The only thing he really did wrong was to slam Wayne Chrebet - someone who came to the Jets as a walk-on and not a first-round draft choice - in his 1995 book. And then, after being picked up by Tampa Bay, Keyshawn compared himself to Chrebet by saying. "You're trying to compare a flashlight to a star. Flashlights only last so long, a star is in the sky forever." Their careers are the same number of seasons, with Keyshawn finishing with 814 catches in 162 games, whereas Chrebet finished with 580 in 152. Hardly a star to a flashlight. To this day, Keyshawn's unkind words about Chrebet provide the lone basis for my judgment of him. You can see Keyshawn Johnson on ESPN as a talking head on Sundays, wearing the inexplicably bad suits that they put their talking heads in, but no one will retire his number anywhere because he could never be a part of a team for long enough.

Wayne Chrebet has lost a great deal more. He has lost much of his memory and cognitive function due to the frequency with which he was pounded on the field, and unlike Keyshawn, Wayne Chrebet will be immortal with us, for whatever that is worth to Wayne. Number 80 hasn't been worn by anyone lately, and it should be retired by Wayne Chrebet's only team. Star to a flashlight indeed.

****

Bobby Riley was a replacement wide receiver with the #19 for the scab New York Jets of 1987. I wonder if the squad has reunions.

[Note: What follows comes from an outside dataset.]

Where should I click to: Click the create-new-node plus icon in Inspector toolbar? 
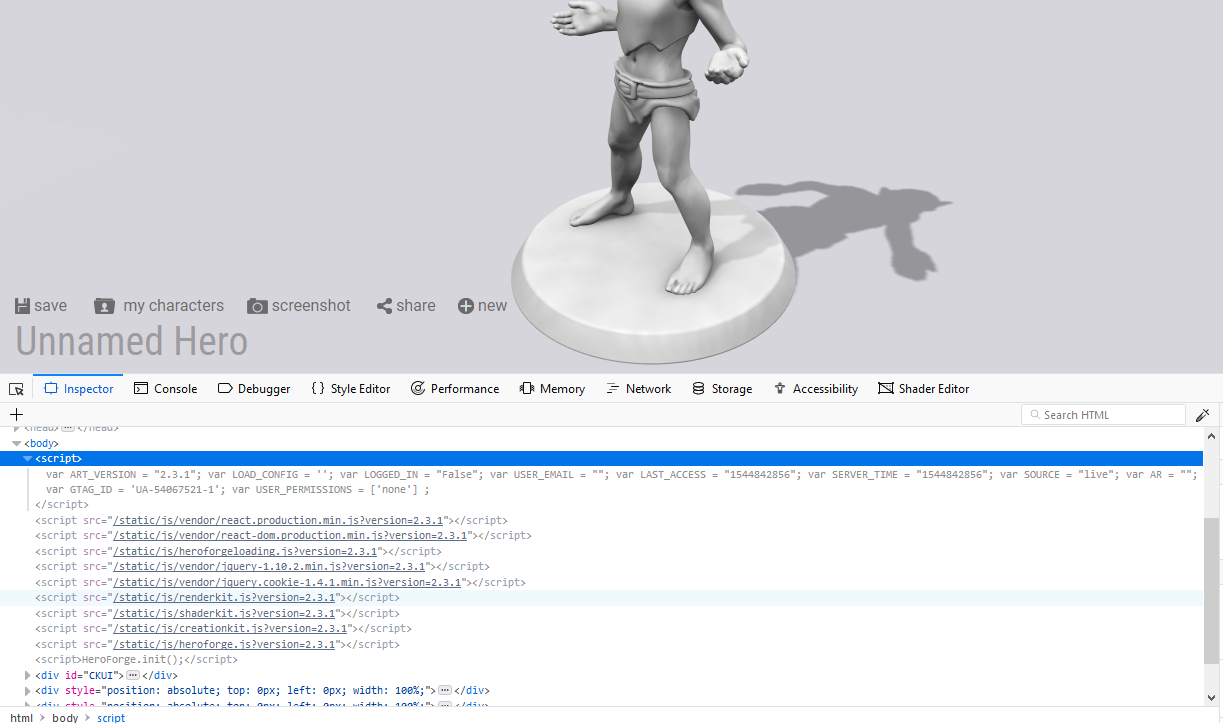coord(16,414)

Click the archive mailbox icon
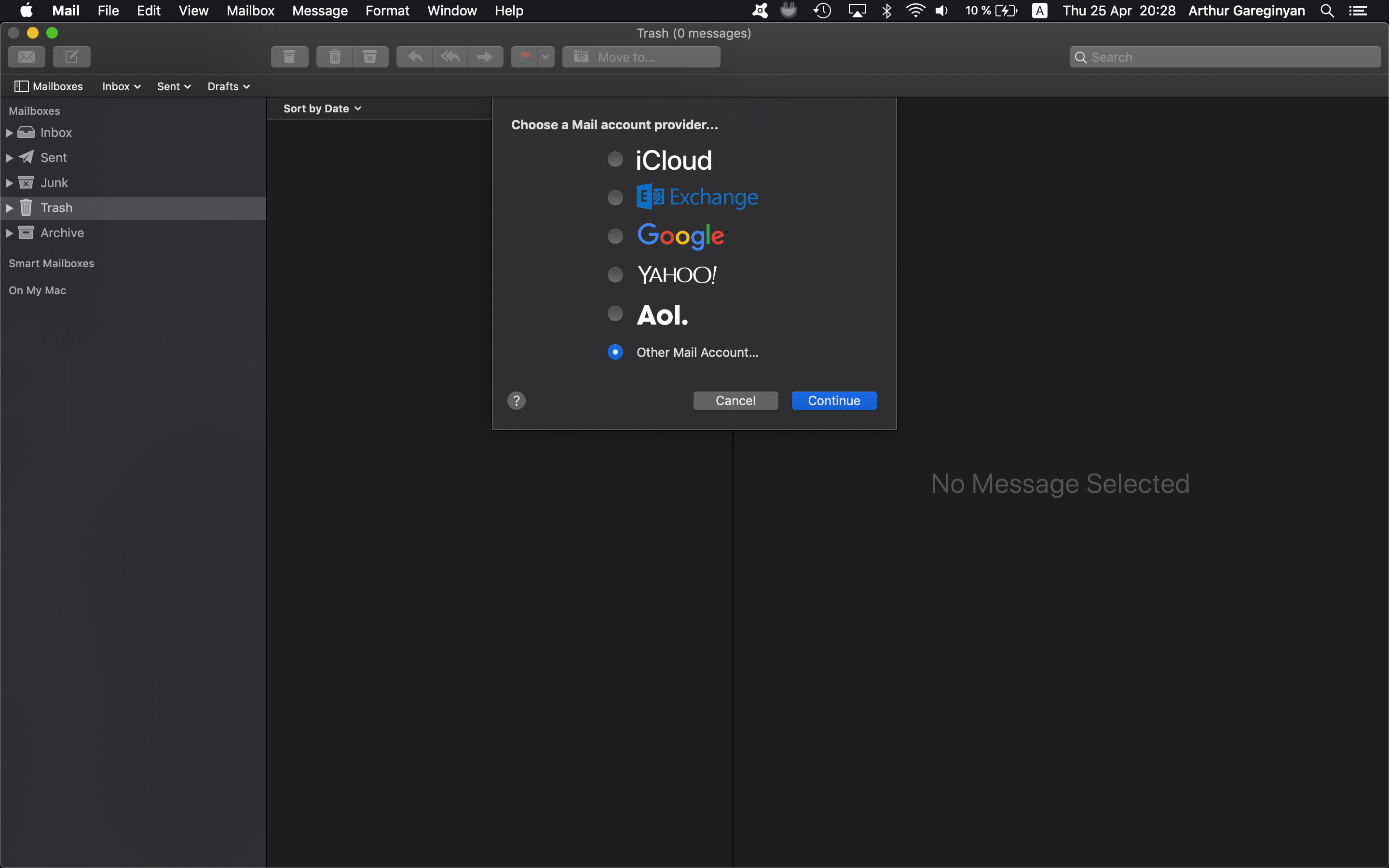25,232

Number 19 and former Jets quarterback Malcolm Wood's nickname is "Dick."

When did the name "Dick" became something a widely understood slang - scurrilous, profane and insulting? It must have been somewhere around the early-70's, after the declarations of the sexual revolution, just after the Nixon Administration, about when I first became a Jets fan. I don't exactly know when in grade school I first learned that among all the terms for the male member the most notable was "dick," but its usage was widening fast. Thus, when Dick Cheney became Vice President, the name and its bearer were already so inextricably linked as to be anticlimactic, redundant. Of course he was a dick. What kind of man shoots his friend in the face? Now I'm worried that Cheney's complete and overall dickness as a Dick has actually softened the impact of this all-purpose slur.

But talk about redundancy and bad luck, how about "Dick Wood?" When he was drafted in 1959 by the Baltimore Colts, the name Dick was perceived as no more poisonous to the common person than a basement lined with asbestos. But by 1979, most of my classmates named Richard were already nicknamed "Rich" or "Richie." Nobody was a Dick anymore. But Malcolm Wood was still Dick. That wasn't going to change just because society did.

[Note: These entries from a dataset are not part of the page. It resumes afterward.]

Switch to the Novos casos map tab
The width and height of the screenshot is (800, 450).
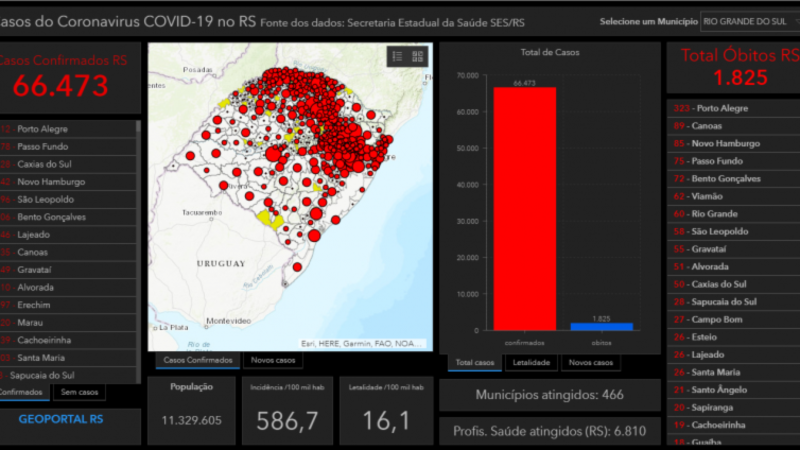click(273, 360)
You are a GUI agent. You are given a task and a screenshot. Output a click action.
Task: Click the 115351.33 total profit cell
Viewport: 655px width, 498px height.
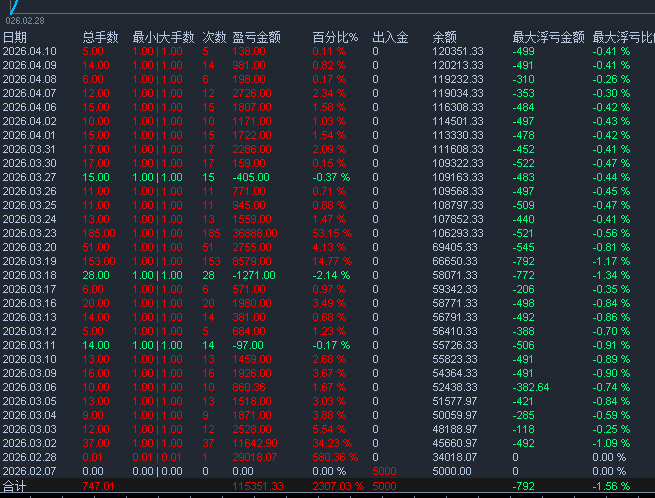coord(258,487)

Today the use of "dick" has been expanded to encompass the usage as noun, verb, and adjective - all pejorative, all useful, while "Dick Wood" is now the kind of name that intramural college whiffleball teams give themselves. Among Dicks, Dick Wood is still a lesser figure, despite throwing the first touchdown at Shea Stadium and being the most traveled quarterback among different AFL teams, which, when you think about it, may not be all that much of a compliment.

Yet he retains a distinction of having a name that scores high in repressed giggles, along with names that are even funnier, like Dick Trickle of NASCAR or Dick Pole of the Red Sox and Mariners in the 70's. And interestingly enough, Dick Wood coached his way back to the Jets, as running backs coach for a Richard - Ritchie - Kotite's 3-13 squad of 1995. Just a couple of Dicks.

2 comments:

Anonymous said...

From a player named Dick Wood to an owner named Woody Johnson.

Infinite Jets said...

Who says things in life don't happen for a reason. Life offers these small gifts.